→ **What you will do**
Up to and including the line with "Psi (68, 55)", please set down the entries below exactly, starting from the first line.
[[ Data listing open ]]
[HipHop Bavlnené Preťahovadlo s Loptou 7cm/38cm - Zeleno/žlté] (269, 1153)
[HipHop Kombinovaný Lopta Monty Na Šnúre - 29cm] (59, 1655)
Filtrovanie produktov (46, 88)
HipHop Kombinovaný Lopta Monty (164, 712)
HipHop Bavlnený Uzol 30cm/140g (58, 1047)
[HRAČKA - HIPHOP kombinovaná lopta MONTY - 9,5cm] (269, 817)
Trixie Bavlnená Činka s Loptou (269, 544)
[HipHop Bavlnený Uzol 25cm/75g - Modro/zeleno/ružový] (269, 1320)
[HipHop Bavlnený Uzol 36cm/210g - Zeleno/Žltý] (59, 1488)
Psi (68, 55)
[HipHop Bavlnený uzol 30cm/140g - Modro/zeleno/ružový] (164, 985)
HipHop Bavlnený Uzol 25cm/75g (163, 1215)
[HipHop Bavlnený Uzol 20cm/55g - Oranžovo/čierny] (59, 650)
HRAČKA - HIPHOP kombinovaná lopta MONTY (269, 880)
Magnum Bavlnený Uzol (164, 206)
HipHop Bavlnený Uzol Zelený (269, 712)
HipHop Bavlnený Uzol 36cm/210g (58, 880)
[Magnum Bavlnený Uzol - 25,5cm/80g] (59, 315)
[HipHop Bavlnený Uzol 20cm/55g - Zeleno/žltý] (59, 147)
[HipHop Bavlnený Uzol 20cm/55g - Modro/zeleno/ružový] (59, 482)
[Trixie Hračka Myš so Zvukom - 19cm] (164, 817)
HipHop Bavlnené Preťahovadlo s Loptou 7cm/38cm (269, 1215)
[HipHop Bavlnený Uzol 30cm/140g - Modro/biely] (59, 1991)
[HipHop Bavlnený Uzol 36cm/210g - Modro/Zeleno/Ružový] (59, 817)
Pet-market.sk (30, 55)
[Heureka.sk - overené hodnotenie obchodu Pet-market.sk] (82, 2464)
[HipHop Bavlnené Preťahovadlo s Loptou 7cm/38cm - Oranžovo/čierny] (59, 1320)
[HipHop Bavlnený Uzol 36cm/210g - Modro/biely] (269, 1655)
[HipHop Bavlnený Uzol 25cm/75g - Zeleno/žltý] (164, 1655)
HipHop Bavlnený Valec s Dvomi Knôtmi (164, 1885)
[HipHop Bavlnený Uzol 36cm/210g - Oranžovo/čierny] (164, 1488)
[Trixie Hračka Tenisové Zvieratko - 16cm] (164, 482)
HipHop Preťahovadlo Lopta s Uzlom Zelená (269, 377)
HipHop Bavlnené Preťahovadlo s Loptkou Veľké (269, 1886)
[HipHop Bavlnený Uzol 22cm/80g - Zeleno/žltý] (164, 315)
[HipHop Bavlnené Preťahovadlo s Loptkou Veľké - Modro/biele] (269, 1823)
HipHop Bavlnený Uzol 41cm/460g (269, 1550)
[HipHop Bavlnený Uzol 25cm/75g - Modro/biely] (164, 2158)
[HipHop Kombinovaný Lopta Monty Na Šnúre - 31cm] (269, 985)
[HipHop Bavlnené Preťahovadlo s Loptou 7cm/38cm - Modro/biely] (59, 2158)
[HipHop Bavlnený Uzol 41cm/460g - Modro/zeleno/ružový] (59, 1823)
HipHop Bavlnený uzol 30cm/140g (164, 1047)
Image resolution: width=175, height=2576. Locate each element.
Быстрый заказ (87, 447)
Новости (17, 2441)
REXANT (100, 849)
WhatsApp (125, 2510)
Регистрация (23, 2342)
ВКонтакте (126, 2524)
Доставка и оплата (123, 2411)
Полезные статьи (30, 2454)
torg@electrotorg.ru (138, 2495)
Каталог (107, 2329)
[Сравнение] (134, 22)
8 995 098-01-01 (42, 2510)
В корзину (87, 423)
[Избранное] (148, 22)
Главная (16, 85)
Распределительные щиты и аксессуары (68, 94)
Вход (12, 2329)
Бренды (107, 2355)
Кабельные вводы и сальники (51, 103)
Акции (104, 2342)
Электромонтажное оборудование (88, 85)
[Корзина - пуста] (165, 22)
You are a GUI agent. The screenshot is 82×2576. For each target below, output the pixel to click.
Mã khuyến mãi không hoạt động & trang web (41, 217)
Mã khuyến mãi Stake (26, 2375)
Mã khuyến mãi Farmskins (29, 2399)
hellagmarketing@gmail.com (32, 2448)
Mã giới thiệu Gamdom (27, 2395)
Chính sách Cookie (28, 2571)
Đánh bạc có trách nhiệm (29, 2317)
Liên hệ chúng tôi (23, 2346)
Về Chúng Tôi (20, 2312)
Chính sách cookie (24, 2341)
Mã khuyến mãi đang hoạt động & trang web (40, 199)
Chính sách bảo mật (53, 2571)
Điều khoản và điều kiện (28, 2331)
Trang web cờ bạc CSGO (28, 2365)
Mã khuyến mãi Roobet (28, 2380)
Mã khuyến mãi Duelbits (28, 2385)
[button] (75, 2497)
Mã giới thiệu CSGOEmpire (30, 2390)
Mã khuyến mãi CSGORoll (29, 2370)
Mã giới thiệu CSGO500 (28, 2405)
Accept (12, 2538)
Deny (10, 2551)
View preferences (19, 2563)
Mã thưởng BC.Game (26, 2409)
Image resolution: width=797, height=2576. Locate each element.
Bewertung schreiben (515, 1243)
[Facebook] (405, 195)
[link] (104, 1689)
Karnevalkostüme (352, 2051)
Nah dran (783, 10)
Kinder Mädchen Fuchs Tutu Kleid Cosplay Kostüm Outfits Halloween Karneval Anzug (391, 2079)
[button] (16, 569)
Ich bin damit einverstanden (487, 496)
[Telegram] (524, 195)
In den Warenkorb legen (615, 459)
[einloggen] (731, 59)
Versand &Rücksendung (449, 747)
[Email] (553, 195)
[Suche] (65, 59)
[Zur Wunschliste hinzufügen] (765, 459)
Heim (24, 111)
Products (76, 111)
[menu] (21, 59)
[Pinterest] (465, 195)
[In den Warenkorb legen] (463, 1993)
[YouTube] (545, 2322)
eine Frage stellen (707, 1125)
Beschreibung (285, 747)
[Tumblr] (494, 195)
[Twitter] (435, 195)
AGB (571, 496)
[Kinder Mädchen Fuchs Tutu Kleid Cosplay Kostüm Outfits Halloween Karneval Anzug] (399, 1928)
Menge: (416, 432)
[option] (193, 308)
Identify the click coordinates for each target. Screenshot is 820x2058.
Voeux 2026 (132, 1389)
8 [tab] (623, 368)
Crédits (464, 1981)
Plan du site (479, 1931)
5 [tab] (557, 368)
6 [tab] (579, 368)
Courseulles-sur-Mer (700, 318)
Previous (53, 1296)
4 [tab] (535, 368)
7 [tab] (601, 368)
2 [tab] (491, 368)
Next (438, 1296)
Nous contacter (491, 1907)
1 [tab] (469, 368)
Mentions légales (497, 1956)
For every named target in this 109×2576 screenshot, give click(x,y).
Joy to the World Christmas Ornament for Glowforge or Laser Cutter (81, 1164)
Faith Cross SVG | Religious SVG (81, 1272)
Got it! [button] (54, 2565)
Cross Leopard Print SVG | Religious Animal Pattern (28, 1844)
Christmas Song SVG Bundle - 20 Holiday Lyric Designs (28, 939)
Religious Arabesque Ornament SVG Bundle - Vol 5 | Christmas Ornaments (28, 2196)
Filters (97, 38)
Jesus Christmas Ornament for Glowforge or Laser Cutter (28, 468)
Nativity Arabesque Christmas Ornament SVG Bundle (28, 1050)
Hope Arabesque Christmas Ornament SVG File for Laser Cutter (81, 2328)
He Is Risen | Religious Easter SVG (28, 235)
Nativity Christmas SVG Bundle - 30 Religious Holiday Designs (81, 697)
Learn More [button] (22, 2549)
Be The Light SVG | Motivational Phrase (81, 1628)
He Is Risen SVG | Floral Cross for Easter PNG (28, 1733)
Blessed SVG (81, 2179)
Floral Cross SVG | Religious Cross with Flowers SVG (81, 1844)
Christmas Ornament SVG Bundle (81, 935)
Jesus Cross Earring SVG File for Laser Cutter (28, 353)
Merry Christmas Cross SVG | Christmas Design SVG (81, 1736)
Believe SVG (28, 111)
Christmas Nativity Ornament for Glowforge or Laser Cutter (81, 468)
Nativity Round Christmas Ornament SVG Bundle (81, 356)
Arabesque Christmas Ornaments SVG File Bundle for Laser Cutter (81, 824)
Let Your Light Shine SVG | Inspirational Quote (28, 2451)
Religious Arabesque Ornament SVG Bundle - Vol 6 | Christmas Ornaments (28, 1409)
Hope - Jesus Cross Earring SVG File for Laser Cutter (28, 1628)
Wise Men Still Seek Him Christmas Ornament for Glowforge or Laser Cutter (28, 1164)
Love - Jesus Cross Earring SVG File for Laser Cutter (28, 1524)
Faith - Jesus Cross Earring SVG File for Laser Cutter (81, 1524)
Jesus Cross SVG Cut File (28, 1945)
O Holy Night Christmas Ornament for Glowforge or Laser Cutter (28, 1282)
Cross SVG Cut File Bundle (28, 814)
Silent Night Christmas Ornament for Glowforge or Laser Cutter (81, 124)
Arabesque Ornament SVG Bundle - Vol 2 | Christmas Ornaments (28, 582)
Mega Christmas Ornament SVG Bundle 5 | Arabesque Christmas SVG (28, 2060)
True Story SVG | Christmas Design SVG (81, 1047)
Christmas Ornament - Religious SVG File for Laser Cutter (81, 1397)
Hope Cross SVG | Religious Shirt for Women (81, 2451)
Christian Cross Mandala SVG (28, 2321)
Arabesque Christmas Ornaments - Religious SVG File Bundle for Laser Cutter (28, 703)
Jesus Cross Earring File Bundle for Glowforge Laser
[[ Data listing closed ]]
→ **Expected output**
[HipHop Bavlnené Preťahovadlo s Loptou 7cm/38cm - Zeleno/žlté] (269, 1153)
[HipHop Kombinovaný Lopta Monty Na Šnúre - 29cm] (59, 1655)
Filtrovanie produktov (46, 88)
HipHop Kombinovaný Lopta Monty (164, 712)
HipHop Bavlnený Uzol 30cm/140g (58, 1047)
[HRAČKA - HIPHOP kombinovaná lopta MONTY - 9,5cm] (269, 817)
Trixie Bavlnená Činka s Loptou (269, 544)
[HipHop Bavlnený Uzol 25cm/75g - Modro/zeleno/ružový] (269, 1320)
[HipHop Bavlnený Uzol 36cm/210g - Zeleno/Žltý] (59, 1488)
Psi (68, 55)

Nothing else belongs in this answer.